Another form of girls' and women's work pertains to navigating weight loss marketing, and fat-shaming content more generally, in mass media and social media (hereafter referred to collectively as "media")-an especial concern for young people who are vulnerable to its messaging. Youths' cognitive development is limited; they are prone to perceiving such marketing and misinformation as objective and truthful. Most weight stigma intervention research has concentrated on changing individuals' attitudes, beliefs, and behaviors. Fewer efforts have addressed how weight stigma manifests from broader social conditions, like institutional policies and practices-essential knowledge for effecting lasting public health change. One way to deepen our understanding of how weight stigma happens is to examine the discourses embedded in the institutions that people encounter in their everyday lives. These institutions, interpreted as complexes of social relations as opposed to brick-and-mortar structures, include fashion and media. Despite their clear potential for overlap, no research to our knowledge has examined these institutions in tandem to examine how they mutually reinforce one another to create stigmatizing conditions for young women to grow up in. We focused on women's experiences because women are disproportionately subject to greater weight-related scrutiny than men in Canada, where this research took place. With its origins in second-wave feminism in North America, IE is well-suited to explicating gendered public health issues. Institutional ethnographers explore how people's everyday activities are coordinated and regulated by institutional policies and practices. They assume what happens locally to be coordinated by ruling relations, which Campbell and Gregor describe as the "socially-organized exercise of power that shapes people's actions and their lives," frequently without our knowledge. This power often manifests in the form of text-mediated discourses connecting people across time and space. The term "social organization" is a cornerstone of IE, referring to the "material and reflexive coordination of people's actions, as observable and reproduced across time and place".
Epistemologically, IE is grounded in anti-positivism, valuing reflexive and experiential knowledge over objectivity and abstract ideology. Ontologically, institutional ethnographers assume that the social world is created through people's ongoing practices, which opens the possibility for people to effect change through their actions. IE's social ontology commits researchers to shift "agency away from concepts … back into the embodied knower".
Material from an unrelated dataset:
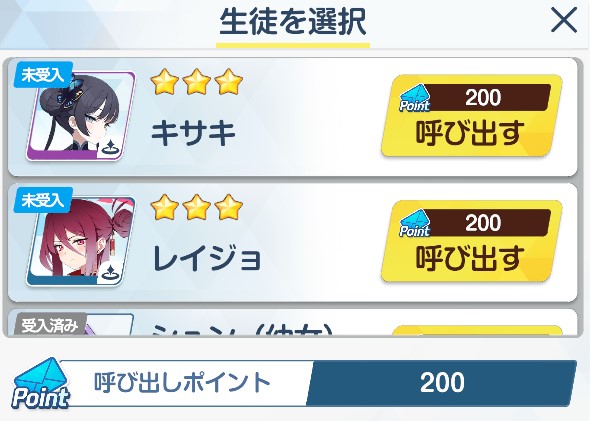This screenshot has height=421, width=590.
Task: Click the three-star rating for Kisaki
Action: pos(196,82)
An IE investigation begins from an embodied standpoint; that is, the social position of those whose interests we aim to serve. Here, standpoint informants were young women who had grown up in bigger bodies. To conduct research from their standpoint, the analysis had to be anchored in the material conditions of their lives (i.e., their work). Work is a fundamental concept within IE. IE researchers look for "traces of ruling relations within the descriptions of everyday work-those occasions when the work done at the standpoint does not seem to be supporting the interests of the people there" (emphasis in original). IE is pragmatic; rather than abstracting into theory, we empirically trace how something is happening. Data employed in this manuscript stem from a broader IE project on the social organization of young people's work of growing up in larger bodies.
Individual Experiences and Perspectives
To gain a deeper understanding of the experiences of young women in larger bodies, researchers conducted individual interviews with 14 young women between the ages of 15 and 21 who self-identified as having grown up bodies labelled as "overweight" or "obese." The interviews explored the trajectory of their experiences across the lifespan, including activities and settings where weight stigma and discrimination might occur, such as when socializing with friends and family, and how informants coped with these experiences.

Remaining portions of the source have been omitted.